The devices at risk are not exotic. They are the ordinary hardware a business runs on: laptops, servers, point-of-sale terminals, routers, and increasingly the Internet of Things and operational technology devices that have crept into everything from building systems to manufacturing lines. Any device that depends on firmware, which is to say nearly all of them, can in principle be bricked.
The Coverage Gap That Catches Businesses
Bricking sits in an awkward seam between two policies, and that seam is exactly where businesses get caught.
Commercial property insurance is built around direct physical loss or damage to property. A bricked device presents a problem for that definition, because nothing physical happened to it. No fire, no water, no impact. The metal and plastic are intact. Courts have split on whether loss of functionality counts as physical damage, but many property policies, and many carriers interpreting them, take the traditional view that there has to be a physical alteration. Under that reading, a device that was destroyed by corrupted code rather than a physical event is not a property claim.
Cyber insurance, meanwhile, was historically focused on the consequences of a breach: data restoration, notification costs, business interruption, liability. The cost of physically replacing destroyed hardware was not always part of the base grant. Many cyber policies either excluded hardware replacement or addressed it only through a specific enhancement.
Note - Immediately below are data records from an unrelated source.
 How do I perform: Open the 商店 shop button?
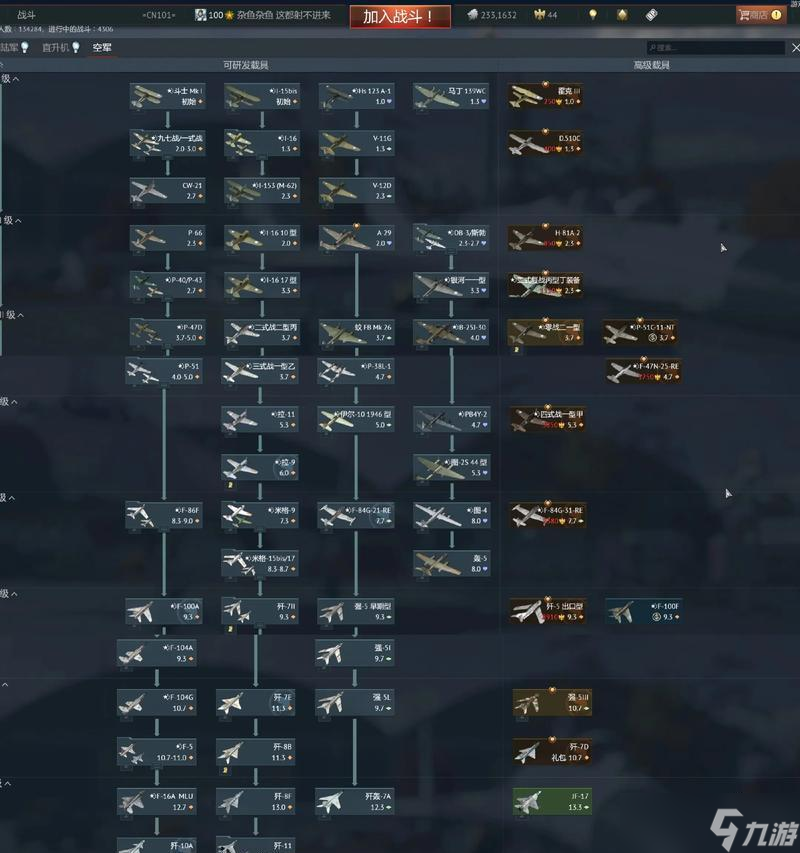pos(761,15)
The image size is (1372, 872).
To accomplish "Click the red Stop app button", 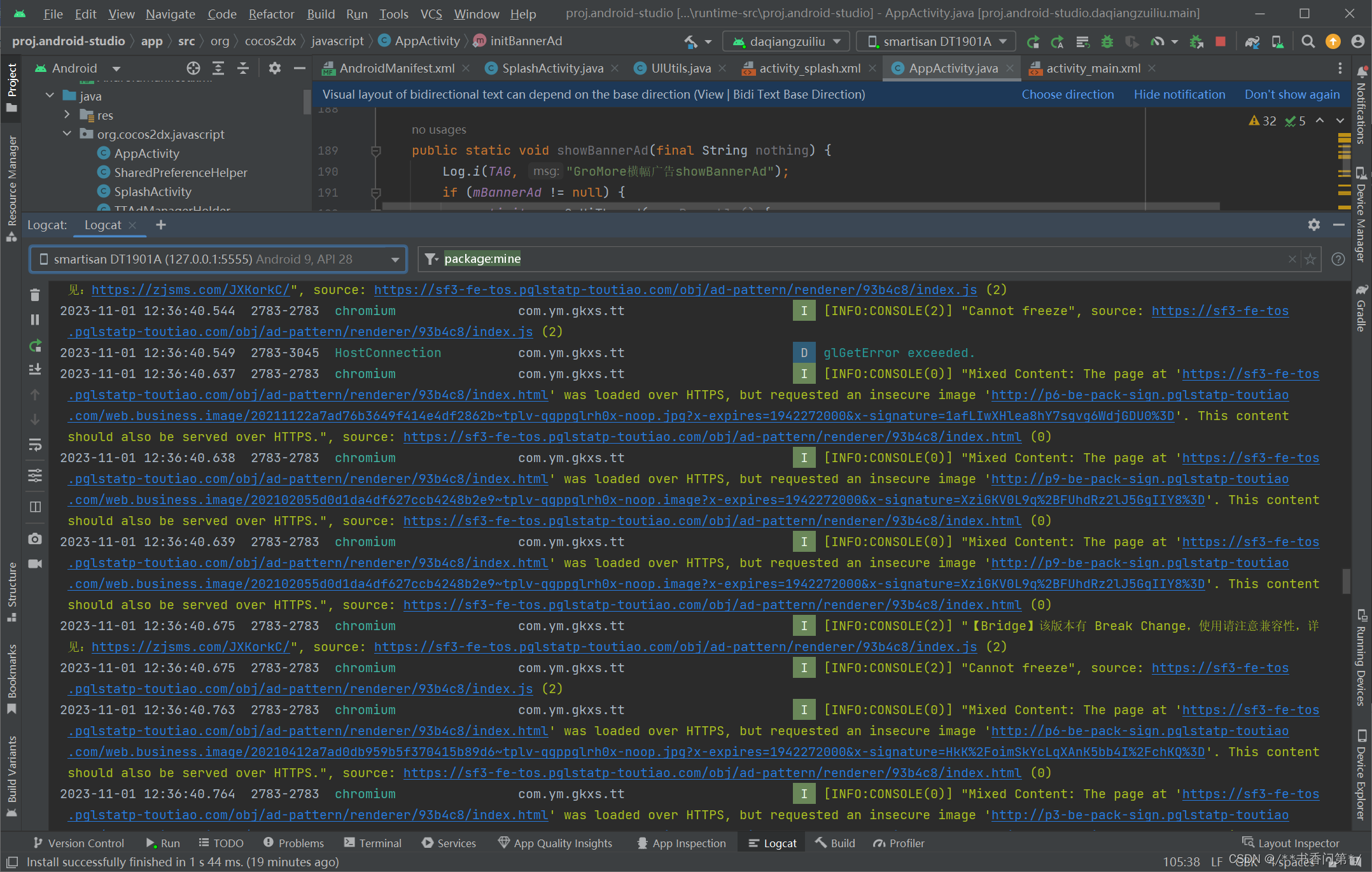I will coord(1220,41).
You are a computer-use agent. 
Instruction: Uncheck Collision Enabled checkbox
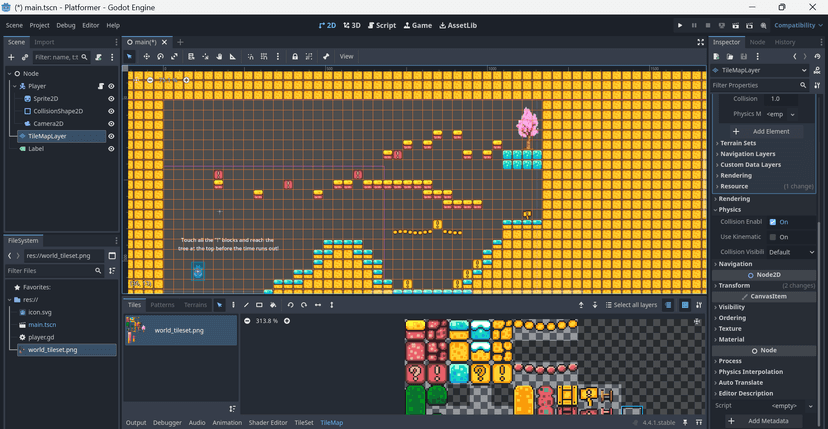pos(772,222)
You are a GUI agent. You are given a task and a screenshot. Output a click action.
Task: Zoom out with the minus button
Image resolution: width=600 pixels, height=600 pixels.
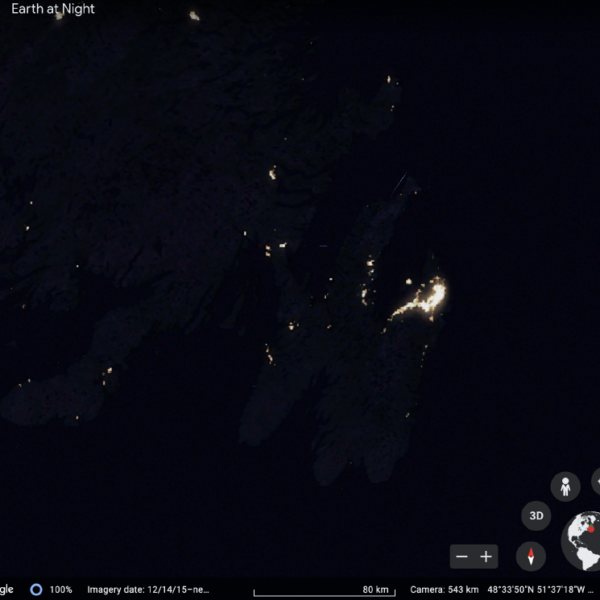(462, 557)
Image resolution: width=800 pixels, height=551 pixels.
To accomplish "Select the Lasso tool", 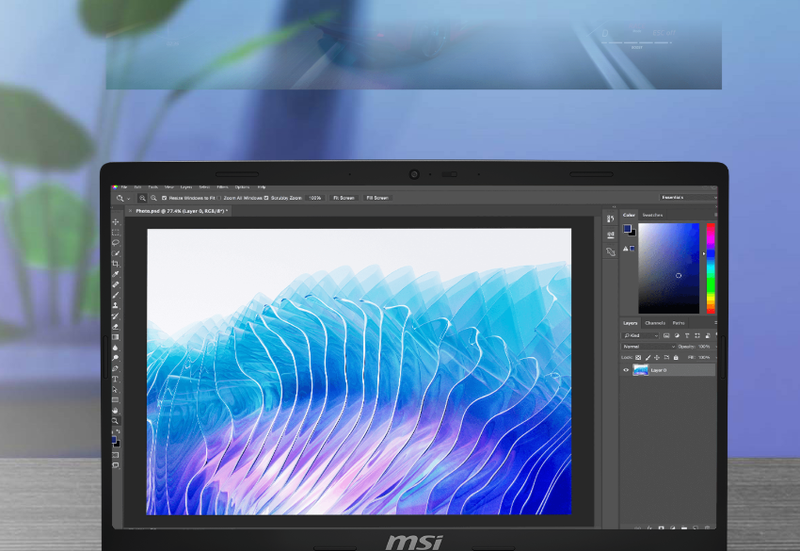I will [x=116, y=243].
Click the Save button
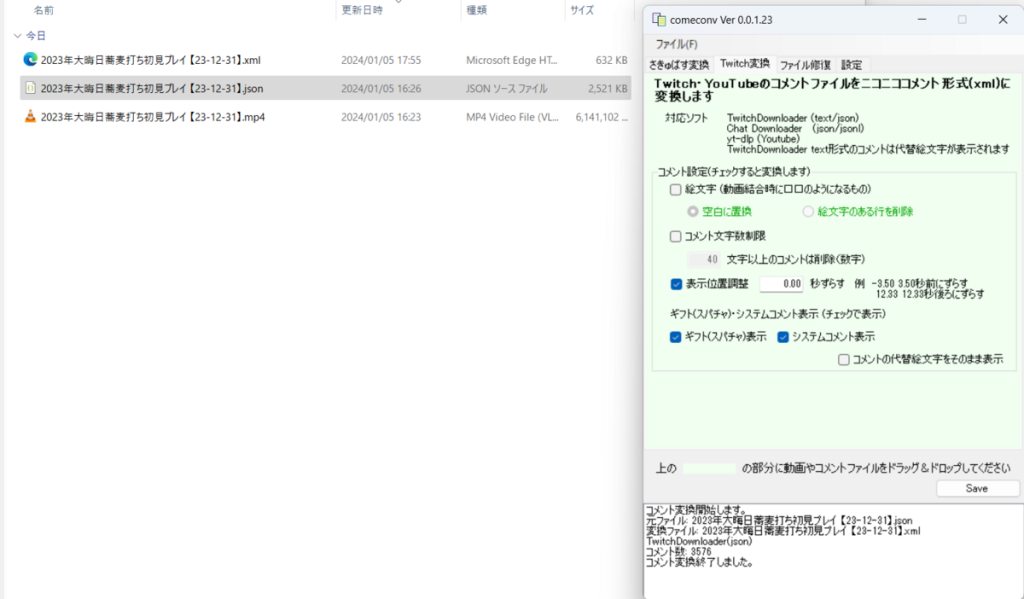 click(977, 489)
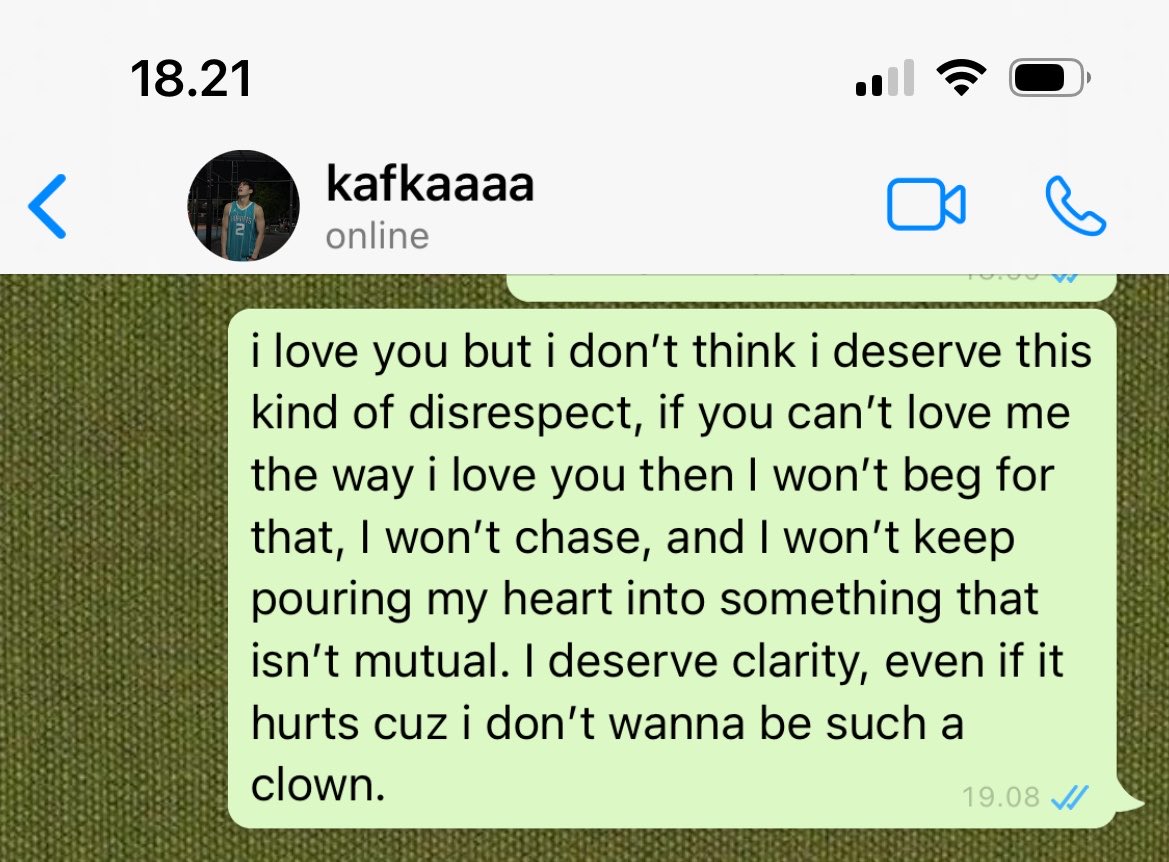The image size is (1169, 862).
Task: Select the long green message bubble
Action: coord(672,569)
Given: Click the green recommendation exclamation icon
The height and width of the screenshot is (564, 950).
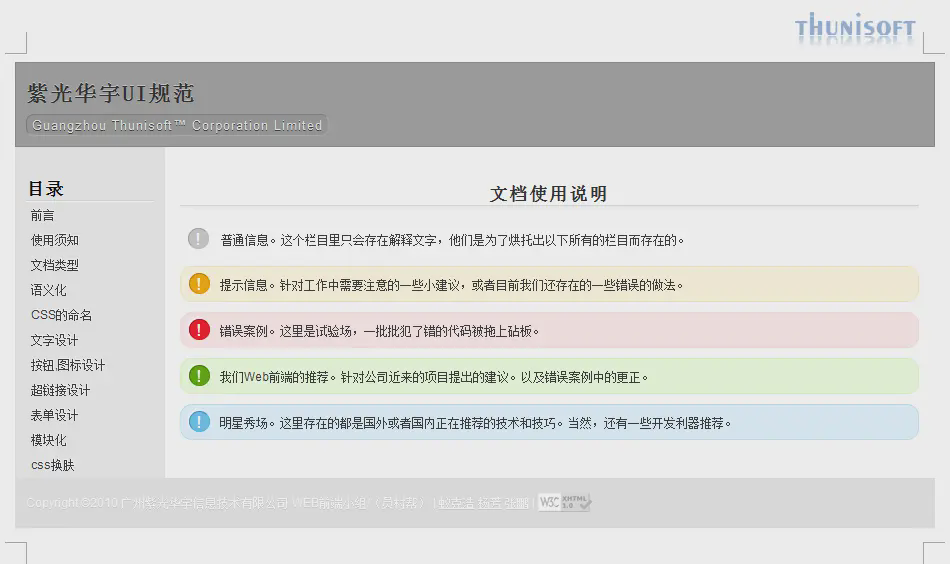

The result is a genuine gap. The property policy says this is a cyber loss, not a physical one. The cyber policy says this is a hardware cost, not a data one. Without bricking coverage explicitly addressing the hardware replacement, the business can end up holding the full cost of replacing every dead device, plus the labor to swap them and the downtime while it happens. Bricking coverage exists specifically to close that seam.
What Bricking Coverage Actually Pays For
When properly structured, bricking coverage, sometimes written as computer or hardware replacement coverage, reimburses the cost of replacing devices that a cyberattack has rendered permanently inoperable. A complete version of the coverage goes beyond the hardware itself.
- Replacement cost of the hardware that cannot be repaired or restored, from laptops and servers to point-of-sale and IoT devices.
- Installation and labor to swap out the dead devices and stand the replacements up, which on a large fleet can rival the hardware cost itself.
- Proper disposal of the bricked equipment, which matters more than it sounds when the devices held sensitive data.
- Speed of access to funds, which is the underrated benefit. The faster you can replace bricked hardware, the less business interruption you absorb. Coverage that makes replacement capital available quickly is worth more than its limit suggests.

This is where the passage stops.